Event summary combining transcript, slides, and related documents.

Logotype for RHI Magnesita N.V.

Q3 2025 TU earnings summary

10 Nov, 2025

Executive summary

  • Achieved a strong recovery in the second half of 2025, driven by self-help measures, cost reductions, pricing discipline, and successful RESCO integration, despite weak market demand and competitive pricing pressures.

  • Revenue for H1 2025 was €1.68bn, down 2% at constant currency, with both volume and price declines in the base business, partially offset by M&A contributions.

  • Adjusted EBITA fell 26% to €141m in H1, with margin dropping to 8.4% due to competitive pricing and deferred industrial projects, but margin improved to 12.7% for July–October 2025.

  • Management expects momentum to continue into 2026, supported by a solid order book and ongoing self-help measures.
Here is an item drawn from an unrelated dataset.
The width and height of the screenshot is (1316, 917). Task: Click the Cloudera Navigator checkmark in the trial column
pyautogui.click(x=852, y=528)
  • RESCO acquisition integration is progressing well, contributing €14m Adjusted EBITDA in H1 and increasing U.S. local production coverage from 50% to over 65%, targeting 75%+ by next year.

Financial highlights

  • Adjusted EBITA/EBITDA for July–October 2025 was €136 million, with a 12.7% margin, up from H1 2025’s 8.4%; full-year Adjusted EBITA/EBITDA guidance remains €370–390 million, with a margin of 10.5–11%.
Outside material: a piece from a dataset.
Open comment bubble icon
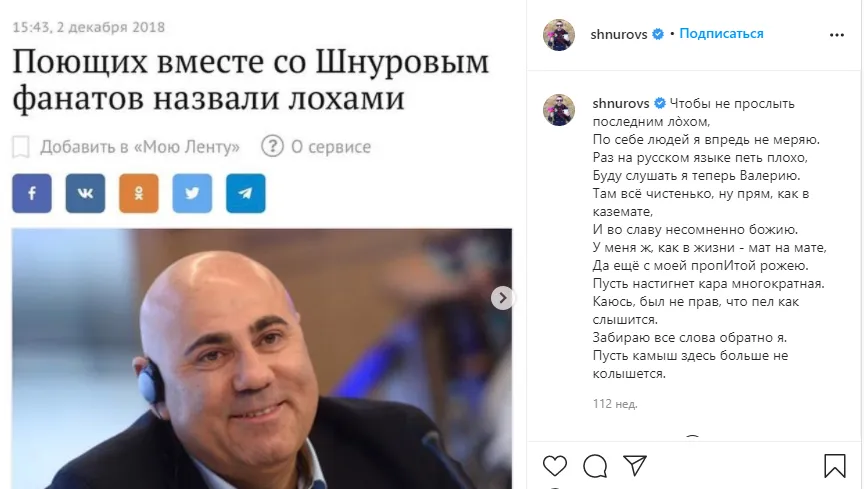864x489 pixels. point(595,466)
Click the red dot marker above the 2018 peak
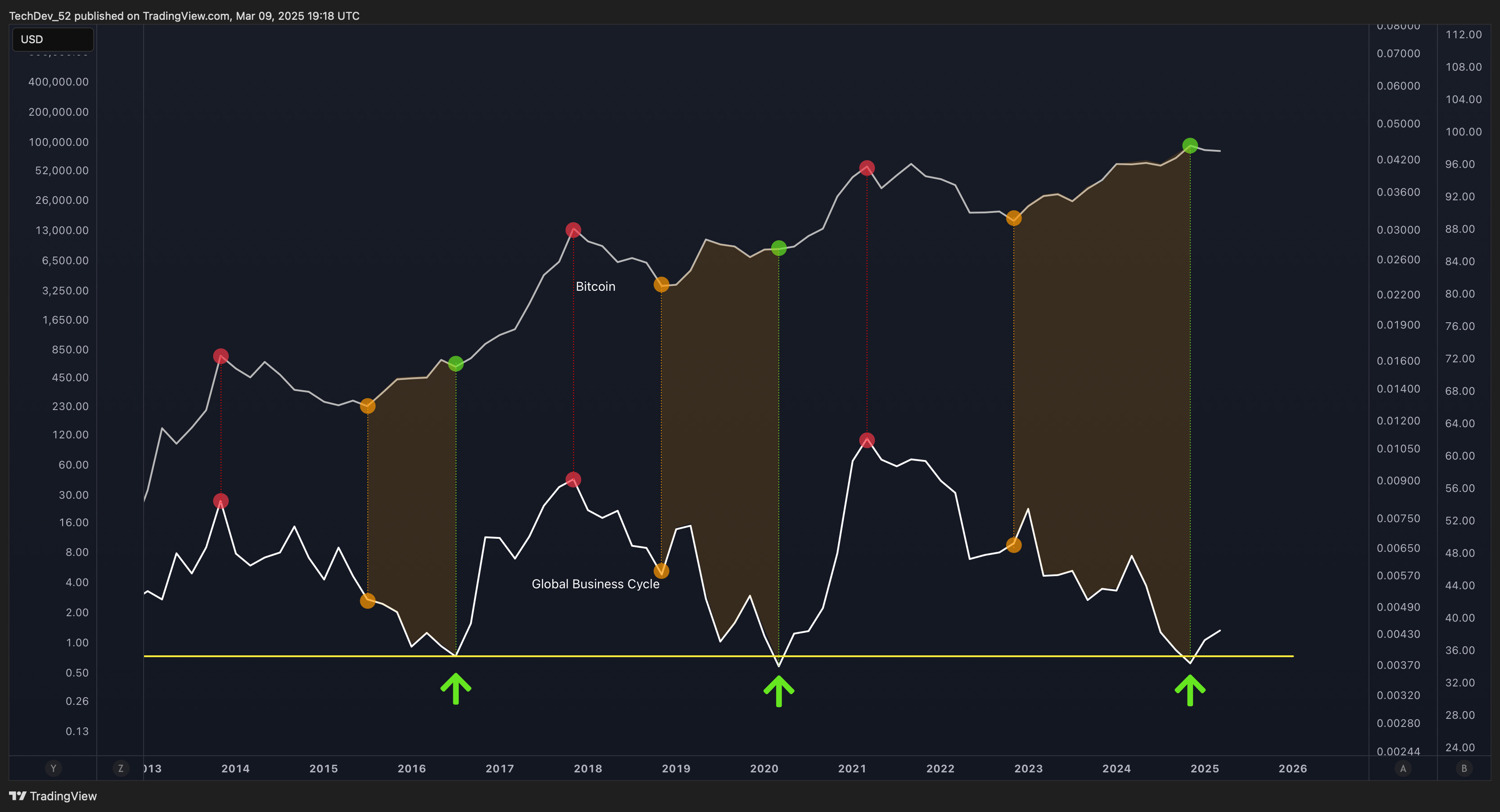 pyautogui.click(x=573, y=230)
  • Adjusted EPS dropped 47% to €1.37 in H1; interim dividend maintained at €0.60 per share.

  • Adjusted operating cash flow was €175m in H1, with strong cash conversion at 124%; full-year cash conversion expected at roughly 90%.

  • Net debt to pro forma Adjusted EBITDA increased to 3.1x, temporarily above target range, with deleveraging expected by year-end.

  • Capital expenditure guidance for FY 2025 reduced to €130m.

Outlook and guidance

  • H2 2025 EBITA uplift expected from price increases, cost savings, and industrial project execution, with improved performance expected to continue into H1 2026.

  • Full-year Adjusted EBITA/EBITDA guidance: €370–390m; margin 10.5–11.0%.

  • Capex guidance at €130m, working capital intensity c.24%, and gearing expected to reduce in H2.

  • Solid order book visibility into H1 2026, with momentum from self-help actions expected to continue.

  • Expect a more balanced first-half/second-half split in 2026, with annualized benefits from cost and synergy measures.